O S Genesis 8 B A C

OS-Copilot

Introduction

OS-Genesis is an interaction-driven pipeline designed to synthesize high-quality and diverse GUI agent trajectory data without human supervision. Utilizing reverse task synthesis, it enables effective training of GUI agents to perform exceptionally on dynamic benchmarks like AndroidWorld and WebArena.

Architecture

OS-Genesis-8B-AC is a mobile action model that has been fine-tuned from InternVL2-8B. It is part of the OS-Genesis AC Family Models, which are used to evaluate the AndroidControl Benchmark.
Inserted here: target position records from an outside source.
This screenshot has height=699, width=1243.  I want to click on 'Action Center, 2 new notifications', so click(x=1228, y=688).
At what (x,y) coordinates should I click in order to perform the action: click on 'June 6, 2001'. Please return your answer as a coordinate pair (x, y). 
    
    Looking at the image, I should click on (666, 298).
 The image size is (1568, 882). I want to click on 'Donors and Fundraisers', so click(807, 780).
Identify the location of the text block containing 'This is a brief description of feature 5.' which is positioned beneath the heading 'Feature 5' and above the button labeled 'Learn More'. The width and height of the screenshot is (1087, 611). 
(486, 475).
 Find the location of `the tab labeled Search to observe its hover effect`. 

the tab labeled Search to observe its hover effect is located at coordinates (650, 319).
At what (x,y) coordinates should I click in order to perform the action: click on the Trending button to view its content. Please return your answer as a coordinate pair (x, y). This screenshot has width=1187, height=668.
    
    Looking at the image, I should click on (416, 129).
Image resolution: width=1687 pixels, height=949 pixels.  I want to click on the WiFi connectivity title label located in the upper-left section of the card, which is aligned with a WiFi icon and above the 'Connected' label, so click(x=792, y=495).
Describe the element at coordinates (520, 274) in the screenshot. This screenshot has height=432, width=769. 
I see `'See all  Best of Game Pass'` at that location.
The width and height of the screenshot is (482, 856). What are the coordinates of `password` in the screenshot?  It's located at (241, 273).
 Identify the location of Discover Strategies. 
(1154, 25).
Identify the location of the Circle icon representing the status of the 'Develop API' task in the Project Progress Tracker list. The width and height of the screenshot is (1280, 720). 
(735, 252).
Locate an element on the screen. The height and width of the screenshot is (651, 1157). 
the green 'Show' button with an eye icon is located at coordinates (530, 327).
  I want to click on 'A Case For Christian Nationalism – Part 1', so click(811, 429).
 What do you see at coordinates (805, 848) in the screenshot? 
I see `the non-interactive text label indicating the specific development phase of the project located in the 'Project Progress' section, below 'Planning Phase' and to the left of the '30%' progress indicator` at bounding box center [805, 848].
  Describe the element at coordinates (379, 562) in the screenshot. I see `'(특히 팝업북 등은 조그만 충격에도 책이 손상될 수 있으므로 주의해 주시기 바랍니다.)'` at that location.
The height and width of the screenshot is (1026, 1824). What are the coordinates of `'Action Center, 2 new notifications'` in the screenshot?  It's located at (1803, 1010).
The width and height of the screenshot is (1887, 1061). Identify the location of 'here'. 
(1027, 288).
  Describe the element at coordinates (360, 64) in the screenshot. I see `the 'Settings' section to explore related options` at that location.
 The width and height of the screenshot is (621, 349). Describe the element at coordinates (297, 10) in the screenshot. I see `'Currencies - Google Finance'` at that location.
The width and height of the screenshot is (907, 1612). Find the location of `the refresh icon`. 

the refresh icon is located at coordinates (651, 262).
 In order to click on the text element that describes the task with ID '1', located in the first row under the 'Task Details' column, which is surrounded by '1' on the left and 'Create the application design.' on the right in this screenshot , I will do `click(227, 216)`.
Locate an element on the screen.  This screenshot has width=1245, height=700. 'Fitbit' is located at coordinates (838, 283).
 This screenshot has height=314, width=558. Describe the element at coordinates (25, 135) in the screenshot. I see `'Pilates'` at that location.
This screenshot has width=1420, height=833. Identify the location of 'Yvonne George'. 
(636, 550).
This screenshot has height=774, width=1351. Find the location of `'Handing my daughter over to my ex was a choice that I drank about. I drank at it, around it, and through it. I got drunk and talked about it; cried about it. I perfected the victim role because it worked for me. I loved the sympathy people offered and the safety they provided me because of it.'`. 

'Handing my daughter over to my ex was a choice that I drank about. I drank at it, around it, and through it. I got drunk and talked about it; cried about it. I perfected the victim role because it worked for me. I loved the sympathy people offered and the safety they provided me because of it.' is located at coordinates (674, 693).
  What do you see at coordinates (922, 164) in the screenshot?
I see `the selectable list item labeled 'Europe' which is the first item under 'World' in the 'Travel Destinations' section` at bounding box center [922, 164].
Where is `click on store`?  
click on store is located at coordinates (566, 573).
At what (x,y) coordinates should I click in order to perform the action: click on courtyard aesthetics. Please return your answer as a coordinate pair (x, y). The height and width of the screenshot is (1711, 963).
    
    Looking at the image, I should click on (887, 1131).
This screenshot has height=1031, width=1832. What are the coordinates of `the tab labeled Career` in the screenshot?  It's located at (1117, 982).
The models are based on various architectures, including InternVL2-4B, Qwen2-VL-7B-Instruct, and InternVL2-8B.

Training

The OS-Genesis AC Family Models are trained using a dataset specifically crafted for mobile data. The training data and models are available on Hugging Face, and they leverage the InternVL2 architecture for superior performance.

Guide: Running Locally

To run OS-Genesis-8B-AC locally, follow these steps:

  1. Install Required Libraries:

    • Install the transformers library using pip:
      pip install transformers
      
    • Refer to the InternVL2 documentation for additional dependencies.
  2. Set Up the Model:

    • Load the model using the AutoModel and AutoTokenizer classes from the transformers library:
      from transformers import AutoModel, AutoTokenizer
      path = 'OS-Copilot/OS-Genesis-8B-AC'
      model = AutoModel.from_pretrained(path).eval().cuda()
      tokenizer = AutoTokenizer.from_pretrained(path)
      
  3. Inference:

    • Use the provided example code to preprocess images and run the model:
      pixel_values = load_image('./image.png').to(torch.bfloat16).cuda()
      response, history = model.chat(tokenizer, pixel_values, question, generation_config)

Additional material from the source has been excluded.